Problem requirements -> Reproduce the material below word for word, beginning at the line that contains "Where should I click to: Click" and stopping after the line that contains "[x=930, y=281]".
** START OF Extracted material **
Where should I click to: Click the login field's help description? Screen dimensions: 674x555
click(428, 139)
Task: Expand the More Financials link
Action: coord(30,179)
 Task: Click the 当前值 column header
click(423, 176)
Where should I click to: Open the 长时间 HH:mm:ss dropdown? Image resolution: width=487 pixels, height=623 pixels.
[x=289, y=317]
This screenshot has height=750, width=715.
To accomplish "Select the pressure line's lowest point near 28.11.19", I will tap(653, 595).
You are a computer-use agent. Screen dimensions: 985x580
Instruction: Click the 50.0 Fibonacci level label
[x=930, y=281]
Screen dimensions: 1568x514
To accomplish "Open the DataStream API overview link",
** END OF Extracted material **
** START OF Extracted material **
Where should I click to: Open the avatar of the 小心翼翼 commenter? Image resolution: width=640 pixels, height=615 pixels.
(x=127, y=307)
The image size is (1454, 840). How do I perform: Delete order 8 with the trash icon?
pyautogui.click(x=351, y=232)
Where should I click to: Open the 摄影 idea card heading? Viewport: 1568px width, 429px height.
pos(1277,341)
** END OF Extracted material **
Task output ->
Where should I click to: Click the login field's help description? Screen dimensions: 674x555
click(428, 139)
Task: Expand the More Financials link
Action: coord(30,179)
 Task: Click the 当前值 column header
click(423, 176)
Where should I click to: Open the 长时间 HH:mm:ss dropdown? Image resolution: width=487 pixels, height=623 pixels.
[x=289, y=317]
This screenshot has height=750, width=715.
To accomplish "Select the pressure line's lowest point near 28.11.19", I will tap(653, 595).
You are a computer-use agent. Screen dimensions: 985x580
Instruction: Click the 50.0 Fibonacci level label
[x=930, y=281]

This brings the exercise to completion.